AIM —
From the benchmark description below, list every component that the text names as part of its automated evaluation pipeline.

----- PASSAGE TO READ -----

GitHub - moatifbutt/gen-color-bench: Benchmark for evaluating color understanding in text-to-image models | CVPR 2026

GenColorBench: A Color Evaluation Benchmark for Text-to-Image Generation

IEEE/CVF Conference on Computer Vision and Pattern Recognition (CVPR) 2026
Muhammad Atif Butt, Alexandra Gomez-Villa, Tao Wu, Javier Vazquez-Corral, Joost Van De Weijer, and Kai Wang

GenColorBench is a comprehensive benchmark for evaluating color understanding capabilities in text-to-image (T2I) generation models. It systematically tests models across five tasks spanning explicit color naming, numerical color specifications, color-object associations, multi-object compositions, and implicit color understanding.

Key Features

5 Evaluation Tasks: CNA, NCU, COA, MOC, ICA covering diverse color understanding capabilities
2 Color Systems: ISCC-NBS (L1/L2/L3 granularities) and CSS3/X11 (147 web colors)
Automated Pipeline: GroundingDINO + SAM2 + OneHue + CIEDE2000 for objective evaluation
Mini Benchmark: ~10K stratified prompts for compute-efficient community evaluation
Full Benchmark: ~44K prompts for comprehensive analysis

Tasks Overview

Task	Abbrev.	Description	Example Prompt
Color Name Accuracy	CNA	Generate object in named color	"A vivid red car"
Numerical Color Understanding	NCU	Generate object from RGB/HEX spec	"A RGB(255,0,128) balloon"
Color-Object Association	COA	Color one object, leave another natural	"A blue apple next to a banana"
Multi-Object Composition	MOC	Assign distinct colors to multiple objects	"A red car and a green bicycle"
Implicit Color Association	ICA	Infer color from contextual reference	"A car the color of the sky"

----- RECORDS -----

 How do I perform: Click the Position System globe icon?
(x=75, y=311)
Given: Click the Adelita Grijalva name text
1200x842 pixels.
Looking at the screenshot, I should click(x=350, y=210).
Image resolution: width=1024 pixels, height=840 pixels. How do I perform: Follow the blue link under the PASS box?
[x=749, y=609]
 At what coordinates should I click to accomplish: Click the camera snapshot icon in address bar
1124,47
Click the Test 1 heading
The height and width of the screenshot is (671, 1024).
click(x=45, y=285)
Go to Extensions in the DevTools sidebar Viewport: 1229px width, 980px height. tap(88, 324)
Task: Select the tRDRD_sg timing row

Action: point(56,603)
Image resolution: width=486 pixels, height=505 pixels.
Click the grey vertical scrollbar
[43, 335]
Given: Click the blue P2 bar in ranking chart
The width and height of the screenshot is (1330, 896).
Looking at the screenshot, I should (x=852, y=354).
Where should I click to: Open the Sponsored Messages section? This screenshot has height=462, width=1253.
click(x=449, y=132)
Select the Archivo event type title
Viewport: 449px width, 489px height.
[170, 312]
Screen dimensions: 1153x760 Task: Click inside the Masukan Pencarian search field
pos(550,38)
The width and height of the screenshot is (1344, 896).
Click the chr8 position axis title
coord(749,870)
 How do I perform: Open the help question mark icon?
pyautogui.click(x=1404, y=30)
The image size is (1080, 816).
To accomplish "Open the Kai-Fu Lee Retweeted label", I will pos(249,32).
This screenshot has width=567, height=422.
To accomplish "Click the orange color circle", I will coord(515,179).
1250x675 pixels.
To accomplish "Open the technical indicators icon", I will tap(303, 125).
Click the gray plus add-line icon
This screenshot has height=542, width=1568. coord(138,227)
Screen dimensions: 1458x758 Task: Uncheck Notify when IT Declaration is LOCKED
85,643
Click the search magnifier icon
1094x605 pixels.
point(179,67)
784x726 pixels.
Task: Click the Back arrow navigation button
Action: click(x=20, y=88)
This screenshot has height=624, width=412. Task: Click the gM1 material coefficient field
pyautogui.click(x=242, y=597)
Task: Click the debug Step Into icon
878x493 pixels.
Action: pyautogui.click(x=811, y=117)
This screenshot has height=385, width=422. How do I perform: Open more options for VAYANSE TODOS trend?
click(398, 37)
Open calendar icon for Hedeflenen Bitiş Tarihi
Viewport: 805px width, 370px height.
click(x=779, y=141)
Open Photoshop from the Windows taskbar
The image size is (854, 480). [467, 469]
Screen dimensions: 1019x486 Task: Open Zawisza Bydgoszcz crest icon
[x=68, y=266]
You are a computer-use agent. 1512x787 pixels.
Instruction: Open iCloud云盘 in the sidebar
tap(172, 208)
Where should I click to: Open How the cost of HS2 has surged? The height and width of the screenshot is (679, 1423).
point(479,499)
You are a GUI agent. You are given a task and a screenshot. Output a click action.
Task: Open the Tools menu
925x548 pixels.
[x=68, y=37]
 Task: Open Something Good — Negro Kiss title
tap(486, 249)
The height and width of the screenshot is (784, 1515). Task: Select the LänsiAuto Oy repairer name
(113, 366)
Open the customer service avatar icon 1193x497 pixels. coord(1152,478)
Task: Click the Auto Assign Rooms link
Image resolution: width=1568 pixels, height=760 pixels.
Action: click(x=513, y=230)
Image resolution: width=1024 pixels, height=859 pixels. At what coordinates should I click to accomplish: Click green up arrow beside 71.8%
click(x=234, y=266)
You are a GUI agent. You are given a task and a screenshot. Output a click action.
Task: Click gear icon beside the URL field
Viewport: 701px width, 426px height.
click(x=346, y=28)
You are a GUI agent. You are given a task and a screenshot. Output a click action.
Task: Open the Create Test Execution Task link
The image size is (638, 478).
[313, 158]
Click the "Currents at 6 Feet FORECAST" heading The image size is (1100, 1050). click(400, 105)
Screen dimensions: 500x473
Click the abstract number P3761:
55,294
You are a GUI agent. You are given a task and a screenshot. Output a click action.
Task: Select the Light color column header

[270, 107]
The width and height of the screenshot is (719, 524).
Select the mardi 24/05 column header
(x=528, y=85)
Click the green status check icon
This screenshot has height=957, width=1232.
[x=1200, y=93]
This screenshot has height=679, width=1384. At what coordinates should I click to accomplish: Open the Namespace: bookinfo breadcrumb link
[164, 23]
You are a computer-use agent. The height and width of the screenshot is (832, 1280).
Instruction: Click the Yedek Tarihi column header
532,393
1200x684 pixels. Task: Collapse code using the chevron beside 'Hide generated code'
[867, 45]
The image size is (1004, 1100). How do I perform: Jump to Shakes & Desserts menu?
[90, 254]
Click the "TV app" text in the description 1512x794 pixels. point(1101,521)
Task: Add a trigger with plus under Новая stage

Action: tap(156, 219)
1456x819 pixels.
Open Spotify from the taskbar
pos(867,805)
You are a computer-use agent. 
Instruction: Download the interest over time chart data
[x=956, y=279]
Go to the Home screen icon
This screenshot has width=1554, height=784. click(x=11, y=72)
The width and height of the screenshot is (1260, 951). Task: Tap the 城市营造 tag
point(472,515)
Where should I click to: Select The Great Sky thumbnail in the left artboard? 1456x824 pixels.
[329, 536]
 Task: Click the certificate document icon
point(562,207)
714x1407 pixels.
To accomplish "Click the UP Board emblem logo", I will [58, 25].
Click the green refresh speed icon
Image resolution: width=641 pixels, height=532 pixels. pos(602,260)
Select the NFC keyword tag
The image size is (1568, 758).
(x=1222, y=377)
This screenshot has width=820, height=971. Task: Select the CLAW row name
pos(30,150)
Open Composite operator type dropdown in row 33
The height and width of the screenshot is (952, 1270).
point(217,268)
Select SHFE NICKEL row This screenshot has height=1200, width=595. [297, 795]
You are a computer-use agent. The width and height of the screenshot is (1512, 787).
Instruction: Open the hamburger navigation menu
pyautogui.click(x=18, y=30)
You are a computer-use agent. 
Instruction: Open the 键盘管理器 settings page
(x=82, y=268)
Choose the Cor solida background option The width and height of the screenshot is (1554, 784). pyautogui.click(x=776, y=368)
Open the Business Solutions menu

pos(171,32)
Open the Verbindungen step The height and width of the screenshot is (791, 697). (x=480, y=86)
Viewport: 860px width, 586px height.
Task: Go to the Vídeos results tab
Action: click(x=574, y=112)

-----

RESPONSE TO THIS TASK —
GroundingDINO, SAM2, OneHue, CIEDE2000